* **Extrait proposé**:
Elle est d’ailleurs, dans son peuplement, influencée par la Malaisie, comme en témoigne la présence d’une forte minorité musulmane. Phuket, connue des européens depuis le XVIIème siècle, est d’abord dévolue à l’extraction et au traitement de l’étain ainsi qu’à la culture de l’hévéa. Cette orientation explique la présence d’une communauté chinoise nombreuse, les baba, venue comme main d’œuvre au XIXème siècle. Les deux activités périclitent à partir des années 1960 au moment où se développe le tourisme.
La mise en tourisme s’appuie sur les multiples aménités du site. La proximité de l’équateur, le climat tropical de mousson, l’insularité, le patrimoine bouddhiste … participent à une ouverture rapide du territoire au tourisme. Le site relativement vaste - 563 km² - s’étire sur environ 50 kilomètres du nord au sud et sur 20 kilomètres d’est en ouest. Cette forme allongée, parfaitement visible sur l’image satellite, offre une double façade maritime inégalement exploitable.
En effet, le littoral occidental propose de nombreuses baies avec des plages de sable nettement visibles sur la photographie satellite. Une dizaine de plages ponctuent le littoral, dont cinq majeurs notamment Patong Beach, Bang Tao Beach ou Mai Khao Beach à l’extrême nord de l’île. La façade orientale est à l’inverse moins favorable puisque très boueuse. Seulement deux baies, Kung Bay au nord en face du détroit de Pak Prah et Chalong Bay au sud-est, offrent quelques potentialités pour le tourisme. L’image montre aussi que le peuplement, notamment Phuket Town, était majoritairement concentré dans la partie sud-est du territoire laissant les plages occidentales à l’origine peu exploitées tout comme le nord-est du territoire.
L’image satellite montre aussi l’ampleur du couvert forestier. Encore aujourd’hui, une grande partie de l’île conserve une végétation tropicale en partie protégée notamment au nord-ouest, au sud de l’aéroport, dans le Parc naturel national de Sirinat, ainsi qu’au centre de l’ile dans les espaces montagneux et entre les différentes plages de la côte occidentale. Climat, relief et végétation participent ainsi aux aménités du territoire. Le climat de mousson permet des températures jamais inférieures à 25°C et une double saisonnalité. Entre novembre et avril, durant la saison sèche, Phuket fait figure « d’éden tropical » d’autant plus attractif que c’est une destination de contre-saison pour une clientèle occidentale et d’abord européenne. L’écart de développement et de niveau de vie renforcent l’attractivité du territoire y compris face à Bangkok et Pattaya.
Resort et sexscape au cœur d’une enclave tropicale
La mise en tourisme de Phuket débute à la fin des années 1960 et s’intensifie dans les années 1970. En effet, les mutations du transport aérien, l’action de l’État thaïlandais – dans le cadre de la création du TAT (Thaï Tourism Authority) – et l’intervention militaire américaine au Vietnam expliquent la rapidité et la brutalité de la mise en tourisme de la Thaïlande.

* **Données fournies**:
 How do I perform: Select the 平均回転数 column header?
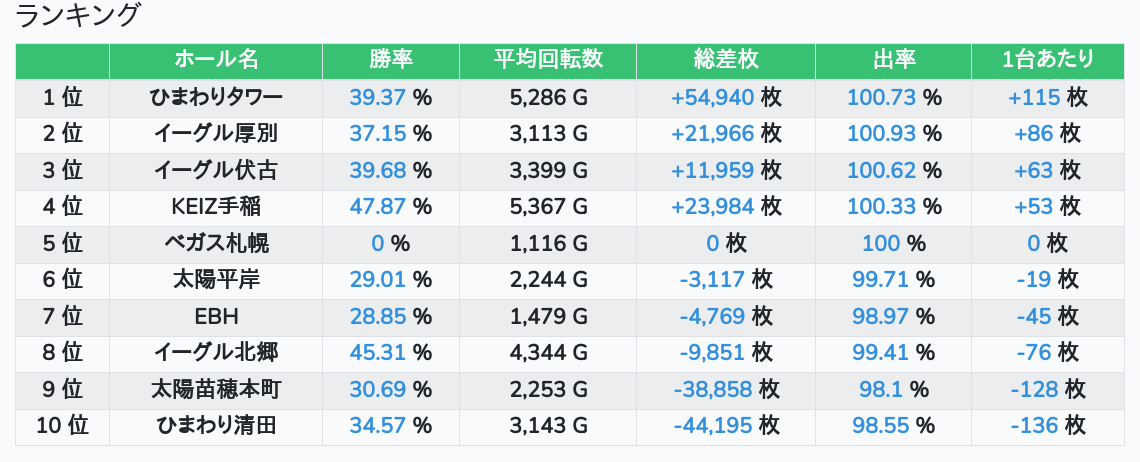click(547, 60)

* **Travail demandé**:
Poursuivez l'extrait sur le tourisme à Phuket à la suite de sa dernière phrase.

* **Résultat obtenu**:
L’ancien Siam, allié des États-Unis durant la guerre froide, est à la fois une base logistique et une base de repos pour les forces armées américaines. Les R&R (Rest and Recreation) contribuent à construire des pratiques et des imaginaires du tourisme en Thaïlande notamment la prostitution, la balnéarité, l’exotisme, la permissivité … C’est d’abord Bangkok et Pattaya qui concentrent les arrivées et les fantasmes. Phuket devient la troisième polarité du tourisme dès la construction de l’aéroport en 1976. Un millier de chambres sont proposées aux touristes en 1977, plus de 6 500 en 1987 et 10 000 en 1990.
Cette mise en tourisme recompose rapidement l’organisation spatiale de Phuket. Les représentations construites et colportées par les soldats américains font de la Thaïlande et particulièrement de Phuket « une brèche de liberté, de permissivité, de déviances, de fantasmes » qui se confondent avec des pratiques balnéaires, hédonistes, érotiques et sexuelles construites sur de multiples inégalités et illégalismes. Les routards sont les premiers à fréquenter l’île perçue comme vierge et exotique alors que la partie sud-est du territoire est déjà largement peuplée. L’image satellite témoigne de l’opposition entre la façade occidentale où se situe les plages séparées par de pointes rocheuses et le littoral oriental déjà densément occupé, au moins au sud, par la ville. La mise en tourisme se concentre sur la partie occidentale, qui répond le mieux aux imaginaires des touristes occidentaux, et d’abord à Patong Beach, la plus proche de Phuket Town.
Patong Beach est emblématique de la mise en tourisme du territoire. C’est un modèle de sexscape caractérisée par une clientèle venant des pays développés – ici majoritairement d’Europe – porteuses d’une série de représentations racialisées et genrées sur une population pauvre et en développement, qui recherchent des consommations sexuelles tarifées favorisées par de fortes inégalités entre le client et le vendeur. Ce territoire touristique se construit le long de la plage, espace d’érotisme et de rencontres, et dans les rues qui la borde où se concentrent les bars, les clubs, les boutiques, les discothèques … Patong s’organise autour de cette nouvelle centralité notamment Bangla Road auquel s’ajoute progressivement un quartier gay avec les lady boy (Kathoey). Les hébergements sont construits dans le prolongement de la plage par de puissantes familles thaïs, souvent d’origine chinoise, et de plus en plus par des firmes transnationales occidentales et/ou thaïlandaises. Patong s’organise comme une « station enclave » séparée du reste de l’île, raccordée par une unique route à Phuket Town où vivent les employés du tourisme. C’est une enclave festive marquée par la permissivité très éloignée des pratiques culturelles plutôt conservatrices des thaïs.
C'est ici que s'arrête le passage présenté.